The coffee was shipped to Europe from the port of Batavia. There
has been a port at the mouth of Ciliwung River since 397 AD, when King
Purnawarman established the city he called Sunda Kelapa. Today, in the
Kota area of Jakarta, one can find echoes of the sea-going legacy that
built the city. Sail driven ships still load cargo in the old port. The
Bahari museum occupies a former warehouse of the VOC, which was used to
store spices and coffee. Menara Syahbandar (or Lookout Tower) was built
in 1839 to replace the flag pole that stood at the head of wharves,
where the VOC ships docked to load their cargos.
In the 1700s, coffee shipped from Batavia sold for 3 Guilders per
kilogram in Amsterdam. Since annual incomes in Holland in the 1700s were
between 200 to 400 Guilders, this was equivalent of several hundred
dollars per kilogram today. By the end of the 18th century, the price
had dropped to 0.6 Guilders per kilogram and coffee drinking spread from
the elite to the general population.
The coffee trade was very profitable for the VOC, but less so for
the Indonesian farmers who were forced to grow it by the colonial
government. In theory, production of export crops was meant to provide
cash for Javanese villagers to pay their taxes. This was in Dutch known
as the Cultuurstelsel (Cultivation system), and it covered spices and a wide range of other tropical cash crops. Cultuur stelsel
was initiated for coffee in the Preanger region of West Java. In
practice however, the prices set for the cash crops by the government
were too low and they diverted labor from rice production, causing great
hardship for farmers.
By mid of 1970s the VOC expanded Arabica coffee growing areas in
Sumatra, Bali, Sulawesi and Timor. In Sulawesi the coffee was first
planted in 1750. In North Suamatra highlands coffee was first grown near
Toba Lake in 1888, followed by the Gayo highlands (Aceh) near Laut
Tawar Lake in 1924.
In 1860, a Dutch colonial official, Eduard Douwes Dekker, wrote a
book called “Max Havelaar and the Coffee Auctions of the Dutch Trading
Company”, which exposed the oppression of villagers by corrupt and
greedy officials. This book helped to change Dutch public opinion about
the “Cultivation System” and colonialism in general. More recently, the
name Max Havelaar was adopted by one of the first fair trade
organizations.
In the late eighteen hundreds, Dutch colonialists established large
coffee plantations on the Ijen Plateau in eastern Java. However,
disaster struck in the 1876, when the coffee rust disease swept through
Indonesia, wiping out most of Typica cultivar. Robusta coffee (C. canephor var. robusta)
was introduced to East Java in 1900 as a substitute especially at lower
altitudes, where the rust was particularly devastating.
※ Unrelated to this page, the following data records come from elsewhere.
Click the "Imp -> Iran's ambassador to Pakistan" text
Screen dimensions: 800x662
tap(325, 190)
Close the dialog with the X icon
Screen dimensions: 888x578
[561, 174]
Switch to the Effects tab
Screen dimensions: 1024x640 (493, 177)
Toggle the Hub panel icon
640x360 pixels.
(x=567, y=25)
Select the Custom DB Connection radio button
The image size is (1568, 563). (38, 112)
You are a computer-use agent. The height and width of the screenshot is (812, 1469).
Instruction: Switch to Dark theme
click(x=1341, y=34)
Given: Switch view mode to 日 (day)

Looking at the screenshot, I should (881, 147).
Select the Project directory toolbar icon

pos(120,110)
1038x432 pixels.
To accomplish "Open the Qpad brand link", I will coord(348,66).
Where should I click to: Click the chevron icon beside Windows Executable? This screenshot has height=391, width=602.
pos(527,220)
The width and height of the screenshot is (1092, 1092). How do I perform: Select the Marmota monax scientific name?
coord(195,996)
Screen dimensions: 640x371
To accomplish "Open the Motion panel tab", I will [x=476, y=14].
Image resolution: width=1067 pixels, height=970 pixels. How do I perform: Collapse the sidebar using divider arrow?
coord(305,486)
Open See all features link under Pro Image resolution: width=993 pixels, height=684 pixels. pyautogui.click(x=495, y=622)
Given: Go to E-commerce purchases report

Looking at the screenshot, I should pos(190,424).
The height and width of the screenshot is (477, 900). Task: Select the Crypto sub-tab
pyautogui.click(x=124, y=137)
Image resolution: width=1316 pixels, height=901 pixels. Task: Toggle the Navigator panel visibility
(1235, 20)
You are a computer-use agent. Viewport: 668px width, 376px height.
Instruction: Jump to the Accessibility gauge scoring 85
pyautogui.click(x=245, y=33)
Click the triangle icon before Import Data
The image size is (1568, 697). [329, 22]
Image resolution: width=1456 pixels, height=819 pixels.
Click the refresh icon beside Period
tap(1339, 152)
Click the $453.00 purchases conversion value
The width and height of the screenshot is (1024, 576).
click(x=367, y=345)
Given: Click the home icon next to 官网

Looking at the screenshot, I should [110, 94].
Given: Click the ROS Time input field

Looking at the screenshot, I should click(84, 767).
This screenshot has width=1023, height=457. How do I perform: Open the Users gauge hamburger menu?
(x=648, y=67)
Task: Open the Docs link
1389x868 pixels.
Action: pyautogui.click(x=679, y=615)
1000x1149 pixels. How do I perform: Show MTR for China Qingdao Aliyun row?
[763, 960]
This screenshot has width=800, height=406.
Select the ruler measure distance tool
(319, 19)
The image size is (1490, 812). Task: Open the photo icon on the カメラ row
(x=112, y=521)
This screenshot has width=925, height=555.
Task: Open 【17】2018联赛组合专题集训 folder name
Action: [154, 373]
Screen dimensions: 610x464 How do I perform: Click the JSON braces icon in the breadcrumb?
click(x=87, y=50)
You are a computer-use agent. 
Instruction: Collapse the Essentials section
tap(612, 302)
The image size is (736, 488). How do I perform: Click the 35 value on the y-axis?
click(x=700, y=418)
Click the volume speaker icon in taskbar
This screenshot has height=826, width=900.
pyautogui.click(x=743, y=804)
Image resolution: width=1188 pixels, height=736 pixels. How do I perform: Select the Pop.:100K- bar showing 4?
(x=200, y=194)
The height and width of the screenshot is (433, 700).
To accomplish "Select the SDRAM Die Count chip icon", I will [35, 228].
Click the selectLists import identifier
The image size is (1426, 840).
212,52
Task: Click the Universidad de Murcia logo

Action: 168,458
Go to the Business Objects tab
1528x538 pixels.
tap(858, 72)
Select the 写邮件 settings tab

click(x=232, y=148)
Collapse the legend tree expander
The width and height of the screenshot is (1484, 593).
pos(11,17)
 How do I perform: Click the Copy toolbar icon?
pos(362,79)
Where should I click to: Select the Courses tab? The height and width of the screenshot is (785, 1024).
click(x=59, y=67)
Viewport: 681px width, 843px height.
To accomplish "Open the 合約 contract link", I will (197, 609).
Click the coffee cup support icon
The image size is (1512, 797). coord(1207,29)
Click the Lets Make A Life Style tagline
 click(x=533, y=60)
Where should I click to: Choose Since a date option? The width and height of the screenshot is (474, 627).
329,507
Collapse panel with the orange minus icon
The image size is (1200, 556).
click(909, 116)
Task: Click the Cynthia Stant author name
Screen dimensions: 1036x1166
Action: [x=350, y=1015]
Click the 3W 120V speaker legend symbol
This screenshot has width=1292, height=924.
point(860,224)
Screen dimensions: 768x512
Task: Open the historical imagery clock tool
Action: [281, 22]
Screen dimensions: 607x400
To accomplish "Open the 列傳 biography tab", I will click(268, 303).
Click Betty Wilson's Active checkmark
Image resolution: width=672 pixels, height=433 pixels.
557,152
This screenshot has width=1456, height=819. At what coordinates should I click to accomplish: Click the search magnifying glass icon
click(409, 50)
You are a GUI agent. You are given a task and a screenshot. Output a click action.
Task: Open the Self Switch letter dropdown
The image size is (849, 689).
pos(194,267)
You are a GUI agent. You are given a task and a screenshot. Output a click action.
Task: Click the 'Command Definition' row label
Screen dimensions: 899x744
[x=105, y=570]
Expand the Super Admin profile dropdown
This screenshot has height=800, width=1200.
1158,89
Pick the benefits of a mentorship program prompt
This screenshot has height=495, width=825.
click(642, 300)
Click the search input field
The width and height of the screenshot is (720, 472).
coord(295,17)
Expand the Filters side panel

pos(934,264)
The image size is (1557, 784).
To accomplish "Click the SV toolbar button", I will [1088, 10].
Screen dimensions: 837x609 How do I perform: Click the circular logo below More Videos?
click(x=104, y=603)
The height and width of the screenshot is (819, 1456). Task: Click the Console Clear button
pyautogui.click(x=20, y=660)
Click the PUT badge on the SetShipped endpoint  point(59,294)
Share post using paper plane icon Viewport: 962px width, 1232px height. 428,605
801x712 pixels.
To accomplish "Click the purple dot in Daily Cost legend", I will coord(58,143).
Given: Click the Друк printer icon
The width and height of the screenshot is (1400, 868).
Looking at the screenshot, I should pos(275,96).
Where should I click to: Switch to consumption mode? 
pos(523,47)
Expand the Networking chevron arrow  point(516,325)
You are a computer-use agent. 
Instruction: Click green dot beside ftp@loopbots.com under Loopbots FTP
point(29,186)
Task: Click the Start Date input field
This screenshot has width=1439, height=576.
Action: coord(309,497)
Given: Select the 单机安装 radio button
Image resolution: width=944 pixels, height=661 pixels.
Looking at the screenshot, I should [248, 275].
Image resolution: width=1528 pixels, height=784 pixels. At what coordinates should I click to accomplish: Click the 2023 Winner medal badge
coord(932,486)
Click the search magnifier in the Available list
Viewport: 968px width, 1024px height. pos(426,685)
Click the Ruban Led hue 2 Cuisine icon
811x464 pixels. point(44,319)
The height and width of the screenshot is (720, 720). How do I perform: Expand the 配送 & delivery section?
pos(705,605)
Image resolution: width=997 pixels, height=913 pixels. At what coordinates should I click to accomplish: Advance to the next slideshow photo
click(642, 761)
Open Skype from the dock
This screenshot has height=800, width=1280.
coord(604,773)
In the 1920s, smallholders throughout Indonesia began to grow
coffee as a cash crop. The plantations on Java were nationalized at
independence and revitalized with new varieties of Coffea arabica
in the 1950s. These varieties were also adopted by smallholders through
the government and various development programs. Today, more than 90%
of Indonesia’s Arabica coffee is grown by smallholders mainly in
Northern Sumatra, on farms of one hectare or less in average. Annual
Arabica production is about 75,000 tons and 90 % of which for export.
Arabica coffee from the country mostly goes to specialty market segment.